We present a 4-month-old patient who was taken to the hospital because he had been suffering seizures (upper and lower limb flexion episodes). He underwent cranial magnetic resonance imaging, that reveled temporal arachnoid cyst, frontal cortex misdevelopment and dysgenesis of the corpus callosum, as well as a suggesting image of PFV in her right eye. Also, an electroencephalography was performed that reported episodes compatible with tonic epileptic spasms. The pediatricians asked for examination at ophthalmology department because they noticed that the baby had intermittent exotropia and alteration of the red reflex in her right eye. Ophthalmic examination reveled a big central nuclear and posterior cortical cataract affecting the visual axis. The patient underwent surgery to remove the cataract, and during the surgery the presence of anterior PFV was confirmed since a big hyaloid artery was observed. After cataract removal, a fundoscopy could be performed in her right eye which showed multiple peripapillary and peripheral chorioretinal areas of atrophy (not involving fovea).  The typical triad of agenesis of the corpus callosum, seizures, and chorioretinal lacunae confirmed the diagnosis of Aicardi syndrome.

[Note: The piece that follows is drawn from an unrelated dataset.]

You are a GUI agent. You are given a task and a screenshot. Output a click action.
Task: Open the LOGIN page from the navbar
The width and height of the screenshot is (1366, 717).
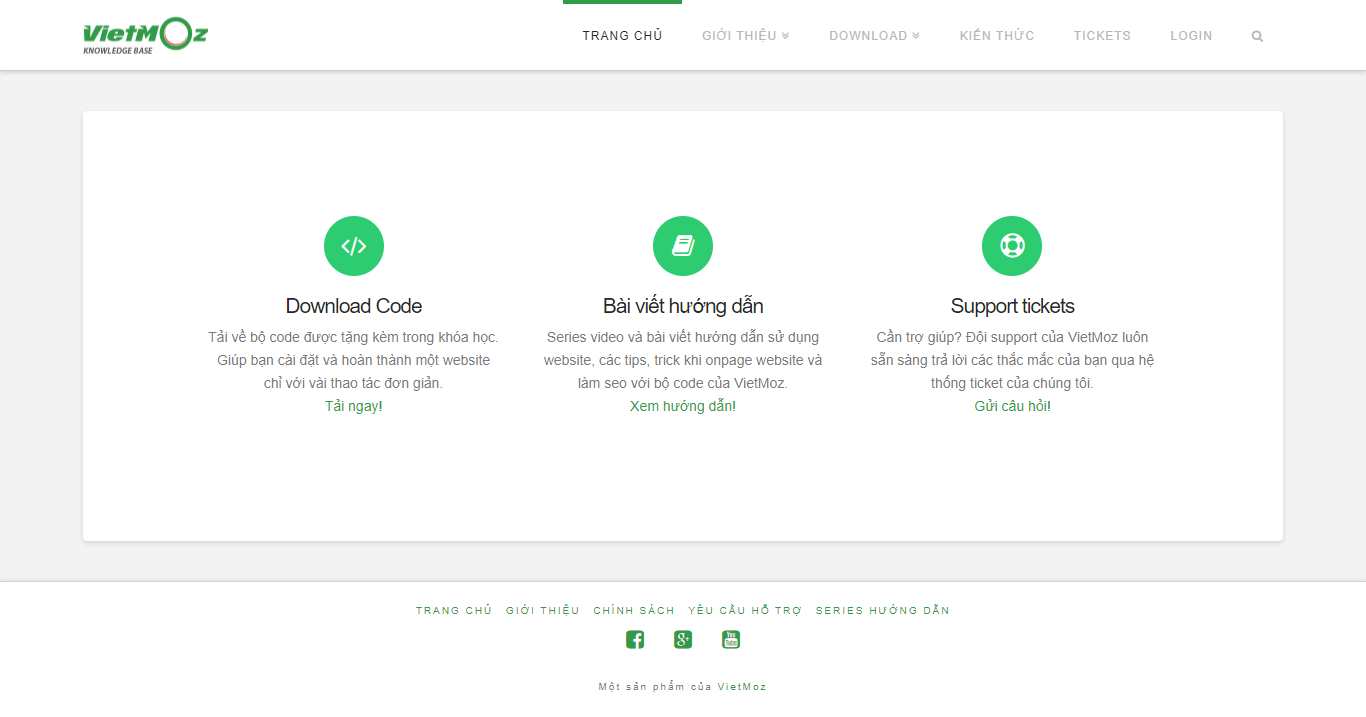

Although the ophthalmic pathognomonic findings in the AS are the chorioretinal lacunae, many other ophthalmic manifestations have been described. CC and PFV are not reported as frequent findings in AS. Also, no case of AS in which the patient needed cataract surgery due to an important CC affecting visual axis, has been reported in literature. The visual outcome of patients with Aicardi syndrome is generally poor but most children have some useful visual behavior. We consider that is important to perform an exhaustive ophthalmic examination in patients with AS in order to detect CC and PVF and perform cataract surgery on time to prevent amblyopia when there is a significant compromise of the visual axis due to the cataract.